State of residence matters more than most families initially appreciate. Medicaid asset limits, Partnership Program availability, and estate recovery reach all vary enough across states to change the math in meaningful ways. A family relocating in their 60s should revisit this analysis after the move rather than assuming their previous planning remains calibrated correctly.
This is not a single-discipline decision. An elder law attorney and a financial advisor are both relevant, and they are looking at different parts of the problem. Insurance agents who also understand Medicaid planning in meaningful depth are uncommon but genuinely valuable; the ability to hold both frameworks simultaneously, rather than advocating for the instrument the agent sells, is a meaningful differentiator.
Benefits programs are often overlooked alongside both formal planning paths.

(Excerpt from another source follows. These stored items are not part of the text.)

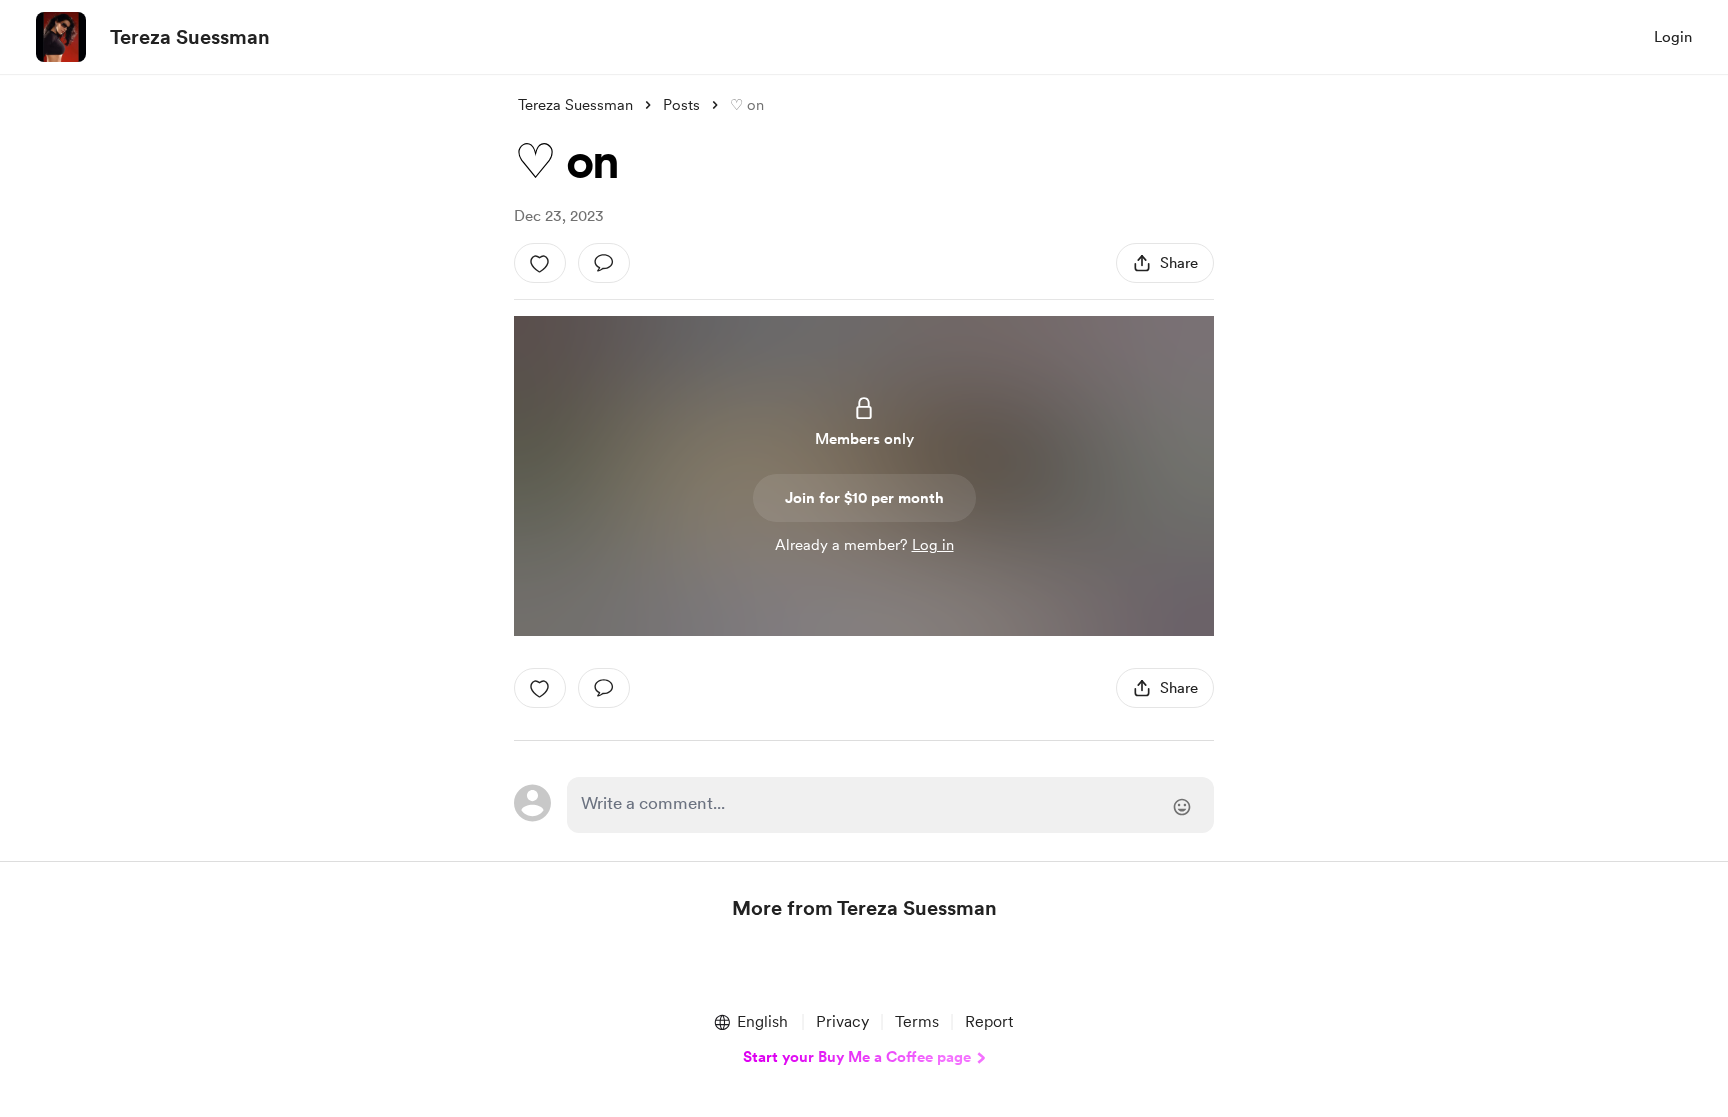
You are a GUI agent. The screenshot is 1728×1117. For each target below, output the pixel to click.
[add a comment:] (604, 263)
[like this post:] (540, 263)
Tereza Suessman (190, 37)
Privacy (842, 1021)
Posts (681, 105)
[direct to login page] (890, 805)
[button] (750, 1022)
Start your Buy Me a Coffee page (857, 1057)
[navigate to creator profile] (61, 37)
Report (989, 1021)
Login (1673, 37)
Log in (933, 545)
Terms (917, 1021)
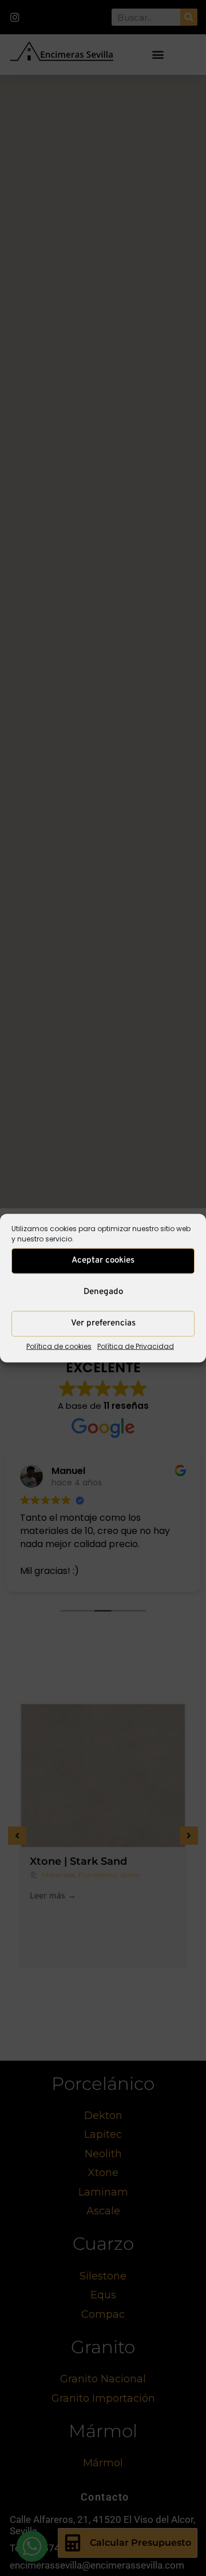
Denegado (103, 1292)
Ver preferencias (103, 1323)
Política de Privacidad (135, 1346)
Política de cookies (59, 1346)
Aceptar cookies (103, 1260)
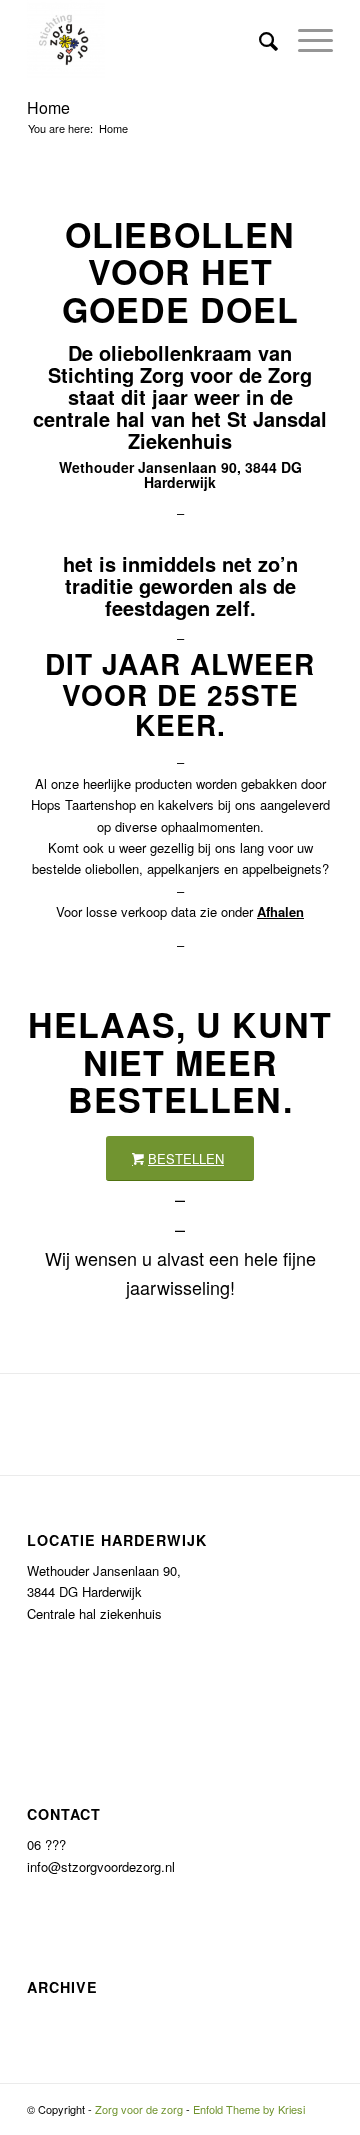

Caregiver compensation programs that pay family members for providing care, veteran's benefits, and state-specific support programs represent real resources that a family may already qualify for. Identifying what is already available is a useful first step before committing to either primary strategy, if for no other reason than to know what the baseline actually is.
The goal in every case is the same: ensure that care costs do not force a crisis that eliminates choices for both the person needing care and the people around them. Both paths, pursued thoughtfully and early enough, can accomplish that. Neither path, pursued reactively and late, reliably does.